Putting It Together: cuDNN MXFP8 Attention

In MXFP8 attention, each of Q, K, V has shape [B, H, S, D] with block scaling along a specific dimension. The scale tensors adopt the 128×4 tiled layout where:

outer = the non-scaling dimension (e.g., sequence positions for row-wise scales)
inner = the scaling dimension divided by block_size (e.g., ceil(D/32) for head-dimension scales)

Q [B, H, S_q, D]  — row-wise scales (block along D):
  Logical:   SF_Q [B, H, S_q,          ceil(D/32)]
  Physical:  SF_Q [B, H, ceil(S_q/128)×128, ceil(ceil(D/32)/4)×4]  in 128×4 tiled layout

V [B, H, S_kv, D] — column-wise scales (block along S_kv):
  Logical:   SF_V [B, H, ceil(S_kv/32), D]
  Physical:  SF_V [B, H, ceil(ceil(S_kv/32)/128)×128, ceil(D/4)×4]  in 128×4 tiled layout

Reference Implementation

Complete Python conversion between row-major and 128×4 tiled layout:

import numpy as np
from math import ceil

def to_128x4_tiled(scales_2d: np.ndarray) -> np.ndarray:
    """Convert a padded [outer, inner] row-major scale tensor to 128×4 tiled layout.

    Requires: outer % 128 == 0 and inner % 4 == 0.
    """
    outer_dim, inner_dim = scales_2d.shape
    assert outer_dim % 128 == 0 and inner_dim % 4 == 0

    num_tile_rows = outer_dim // 128
    num_tile_cols = inner_dim // 4
    out = np.empty(outer_dim * inner_dim, dtype=scales_2d.dtype)

    for r in range(outer_dim):
        for c in range(inner_dim):
            tile_r, tile_c = r // 128, c // 4
            tile_base = (tile_c + tile_r * num_tile_cols) * 512

            lr, lc = r % 128, c % 4  # local coords within tile
            local_off = (lr % 32) * 16 + (lr // 32) * 4 + lc

            out[tile_base + local_off] = scales_2d[r, c]

    return out


def from_128x4_tiled(flat: np.ndarray, outer_dim: int, inner_dim: int) -> np.ndarray:
    """Convert a flat 128×4 tiled buffer back to [outer, inner] row-major."""
    assert outer_dim % 128 == 0 and inner_dim % 4 == 0

    num_tile_cols = inner_dim // 4
    scales_2d = np.empty((outer_dim, inner_dim), dtype=flat.dtype)
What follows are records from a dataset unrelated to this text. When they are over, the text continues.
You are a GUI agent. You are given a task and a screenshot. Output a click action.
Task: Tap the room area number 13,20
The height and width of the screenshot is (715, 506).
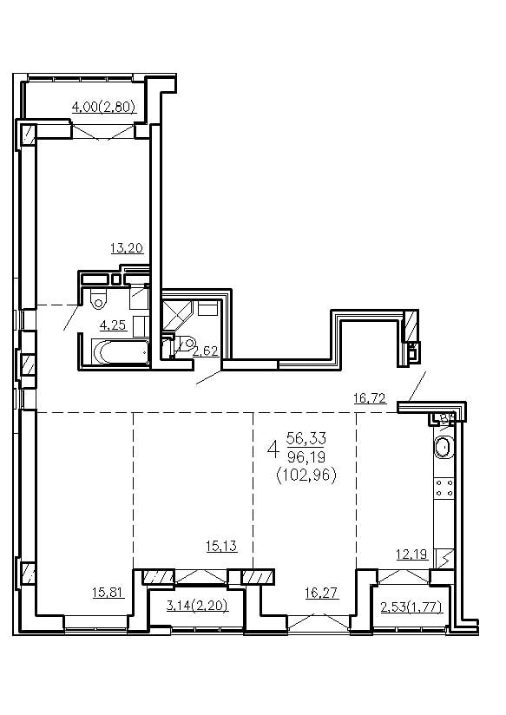tap(127, 248)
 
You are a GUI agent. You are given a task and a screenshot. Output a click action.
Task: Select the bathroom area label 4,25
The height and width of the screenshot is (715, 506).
tap(113, 325)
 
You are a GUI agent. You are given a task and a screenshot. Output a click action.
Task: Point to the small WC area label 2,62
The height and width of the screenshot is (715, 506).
tap(206, 351)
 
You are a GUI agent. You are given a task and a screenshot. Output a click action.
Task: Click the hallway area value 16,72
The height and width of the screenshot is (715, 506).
tap(370, 398)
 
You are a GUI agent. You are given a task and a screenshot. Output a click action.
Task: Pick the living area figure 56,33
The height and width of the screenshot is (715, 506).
tap(306, 438)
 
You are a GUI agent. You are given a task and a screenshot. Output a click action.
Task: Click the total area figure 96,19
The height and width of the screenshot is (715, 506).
tap(306, 456)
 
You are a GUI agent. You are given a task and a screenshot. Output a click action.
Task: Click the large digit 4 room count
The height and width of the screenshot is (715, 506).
tap(273, 449)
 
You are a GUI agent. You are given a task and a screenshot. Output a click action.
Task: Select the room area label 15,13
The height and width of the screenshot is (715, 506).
tap(221, 546)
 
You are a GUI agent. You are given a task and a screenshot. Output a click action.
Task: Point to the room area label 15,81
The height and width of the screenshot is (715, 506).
tap(108, 593)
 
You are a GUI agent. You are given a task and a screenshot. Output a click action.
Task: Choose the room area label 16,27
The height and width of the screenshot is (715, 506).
tap(322, 593)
    for idx in range(len(flat)):
        tile_idx = idx // 512
        local_off = idx % 512

        tile_r = tile_idx // num_tile_cols
        tile_c = tile_idx % num_tile_cols

        lr = ((local_off % 16) // 4) * 32 + (local_off // 16)
        lc = local_off % 4

        r = tile_r * 128 + lr
        c = tile_c * 4 + lc
        scales_2d[r, c] = flat[idx]

    return scales_2d


def quantize_scales_for_cudnn(scales_2d: np.ndarray, block_size: int) -> np.ndarray:
    """Pad and convert a raw [M, ceil(K/block_size)] scale tensor for cuDNN."""
    M, sf_cols = scales_2d.shape
    padded_rows = ceil(M / 128) * 128
    padded_cols = ceil(sf_cols / 4) * 4

    padded = np.zeros((padded_rows, padded_cols), dtype=scales_2d.dtype)
    padded[:M, :sf_cols] = scales_2d

    return to_128x4_tiled(padded)

Worked Example: Tracing the Mapping

Let’s trace a small case to build intuition. Scale tensor shape [4, 2], after padding to [128, 4]:

Original (4×2):         After padding (128×4):
 row 0: [a, b]          row 0:   [a, b, 0, 0]
 row 1: [c, d]          row 1:   [c, d, 0, 0]
 row 2: [e, f]          row 2:   [e, f, 0, 0]
 row 3: [g, h]          row 3:   [g, h, 0, 0]
                         rows 4–127: all zeros

After 128×4 tiling (single tile, 512 elements):

offset  0– 3:  row 0   → [a, b, 0, 0]
offset  4– 7:  row 32  → [0, 0, 0, 0]
offset  8–11:  row 64  → [0, 0, 0, 0]
offset 12–15:  row 96  → [0, 0, 0, 0]
offset 16–19:  row 1   → [c, d, 0, 0]
offset 20–23:  row 33  → [0, 0, 0, 0]
...
offset 32–35:  row 2   → [e, f, 0, 0]
...
offset 48–51:  row 3   → [g, h, 0, 0]
...
offsets 64–511: all zeros (rows 4–31 and their 32-stride partners)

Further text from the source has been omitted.